• _LISTA DE TAREFAS_
1 > Diga se cada afirmação abaixo está de acordo com o texto sobre Guy Montag, respondendo sim ou não e citando literalmente as palavras do texto que decidem a questão. (a) Os bombeiros trazem o número 451 bordado na manga. (b) A primeira parte do livro se chama A Lareira e a Salamandra. (c) Montag conhece Clarisse McClellan no quartel dos bombeiros.
2 > Copie do texto sobre Guy Montag todo o trecho que vai de "A história começa" até "da onipresente TV.", sem qualquer alteração.
3 > Prossiga o texto sobre Guy Montag a partir do ponto em que ele termina.

• _TEXTO FORNECIDO_

A história começa com Guy Montag queimando livros em uma casa. Sua profissão: bombeiro. Sim. “Queimar era um prazer”. A profissão mudou seu foco quando surgiram casas à prova de fogo. Salamandra no braço, fênix no peito e o número 451 bordado na manga, os bombeiros são os protetores da sociedade feliz e alienada, criando gigantescas fogueiras com labaredas que engolem os livros, os objetos da aniquilação da comunidade perfeita e bem-aventurada. 

A leitura neste mundo distópico é meramente técnica, com seus manuais oferecendo instruções de instalação e operação de equipamentos que não desafiem a grande linha de montagem que se tornou a sociedade. Nada que possa perturbar a felicidade e o sono dos cidadãos que se entopem de entorpecentes para superar suas inquietações e assistem sem parar os programas da onipresente TV. 

– Você não estava lá, você não viu – disse ele. – Deve haver alguma coisa nos livros, coisas que não podemos imaginar, para levar uma mulher a ficar numa casa em chamas; tem de haver alguma coisa. Ninguém se mata assim a troco de nada.  

Tudo parecia bem, até que Montag encontra na rua, ao retornar para sua casa após um dia de trabalho, uma garota chamada Clarisse McClellan, de hábitos estranhos e que gosta de conversar e refletir sobre tudo a sua volta. Impressionado com ela e sem conseguir esquecê-la, ele passa a se questionar sobre as coisas, também, até que entra em uma profunda crise existencial e ideológica. Montag percebe suas escolhas erradas. 


O Livro É Dividido Em Três Partes  

Na primeira parte A Lareira e a Salamandra, temos o despertar da consciência de Montag que passa a se questionar e questionar sua profissão. E ficamos sabendo, através de um discurso do Capitão dos bombeiros Beatty, como os livros foram ficando de lado em favor da programação da TV. A TV, cujas telas estão embutidas em várias paredes da casa e seus personagens são chamados de “família” pelos telespectadores que supostamente interagem com o show e que mal trocam um breve “bom dia” entre si. Só posso dizer... Chocante!

• _MATERIAL FORNECIDO_
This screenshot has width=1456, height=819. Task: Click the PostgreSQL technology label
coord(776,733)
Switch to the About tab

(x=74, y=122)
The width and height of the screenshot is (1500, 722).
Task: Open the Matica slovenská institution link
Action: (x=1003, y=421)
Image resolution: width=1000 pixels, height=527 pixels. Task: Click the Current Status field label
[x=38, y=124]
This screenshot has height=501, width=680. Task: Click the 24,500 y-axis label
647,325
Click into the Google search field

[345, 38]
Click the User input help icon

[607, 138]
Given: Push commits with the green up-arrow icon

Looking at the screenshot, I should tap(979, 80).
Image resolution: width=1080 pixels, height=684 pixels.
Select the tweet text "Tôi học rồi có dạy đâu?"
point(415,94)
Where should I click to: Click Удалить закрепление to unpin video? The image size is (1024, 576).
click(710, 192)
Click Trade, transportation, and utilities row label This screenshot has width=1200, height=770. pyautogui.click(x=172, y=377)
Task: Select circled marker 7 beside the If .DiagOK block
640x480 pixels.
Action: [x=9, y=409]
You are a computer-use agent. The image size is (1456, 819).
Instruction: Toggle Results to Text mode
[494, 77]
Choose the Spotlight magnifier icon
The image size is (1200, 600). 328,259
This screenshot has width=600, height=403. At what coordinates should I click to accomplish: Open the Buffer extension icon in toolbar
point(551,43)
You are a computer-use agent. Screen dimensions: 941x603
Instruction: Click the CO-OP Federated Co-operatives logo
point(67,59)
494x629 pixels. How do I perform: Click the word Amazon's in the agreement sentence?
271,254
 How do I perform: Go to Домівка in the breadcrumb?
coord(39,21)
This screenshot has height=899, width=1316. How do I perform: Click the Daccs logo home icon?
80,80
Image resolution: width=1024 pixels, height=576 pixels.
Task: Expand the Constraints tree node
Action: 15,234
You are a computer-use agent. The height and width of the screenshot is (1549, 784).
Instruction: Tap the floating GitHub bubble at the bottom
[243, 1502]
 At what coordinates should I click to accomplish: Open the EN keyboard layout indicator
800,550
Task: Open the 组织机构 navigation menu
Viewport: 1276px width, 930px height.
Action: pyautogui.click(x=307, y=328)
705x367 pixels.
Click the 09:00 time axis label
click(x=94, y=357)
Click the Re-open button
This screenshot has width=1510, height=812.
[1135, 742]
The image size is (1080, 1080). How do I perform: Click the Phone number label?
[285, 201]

• _RESPOSTAS_
1 >
(a) Sim: "o número 451 bordado na manga".
(b) Sim: "Na primeira parte A Lareira e a Salamandra".
(c) Não: "Montag encontra na rua, ao retornar para sua casa após um dia de trabalho, uma garota chamada Clarisse McClellan".

2 >
A história começa com Guy Montag queimando livros em uma casa. Sua profissão: bombeiro. Sim. “Queimar era um prazer”. A profissão mudou seu foco quando surgiram casas à prova de fogo. Salamandra no braço, fênix no peito e o número 451 bordado na manga, os bombeiros são os protetores da sociedade feliz e alienada, criando gigantescas fogueiras com labaredas que engolem os livros, os objetos da aniquilação da comunidade perfeita e bem-aventurada. 

A leitura neste mundo distópico é meramente técnica, com seus manuais oferecendo instruções de instalação e operação de equipamentos que não desafiem a grande linha de montagem que se tornou a sociedade. Nada que possa perturbar a felicidade e o sono dos cidadãos que se entopem de entorpecentes para superar suas inquietações e assistem sem parar os programas da onipresente TV.

3 >
Na segunda parte A Peneira e a Areia, vemos Montag procurar ajuda do ex-professor Faber para entender o que está escrito nos livros, alguns que ele, discretamente, surrupiou durante anos dos incêndios proferidos pelos bombeiros em resposta às denúncias feitas. Inclusive uma Bíblia, um dos livros mais proibidos de todos. Afinal de contas, ele não tinha o hábito de ler e pensar, por isso, decifrar o que o autor queria dizer era difícil. Montag tem um plano e seu jogo é perigoso. 

Na terceira parte O Brilho Incendiário, Montag encontra ex-professores e filósofos que vivem como párias de uma sociedade não pensante. E, agora, ele é um deles. Marginalizados, cada um decorou livros inteiros para passar o conhecimento, as ideias e os pensamentos para as próximas gerações. E, assim como os outros, Montag se torna um contador de histórias.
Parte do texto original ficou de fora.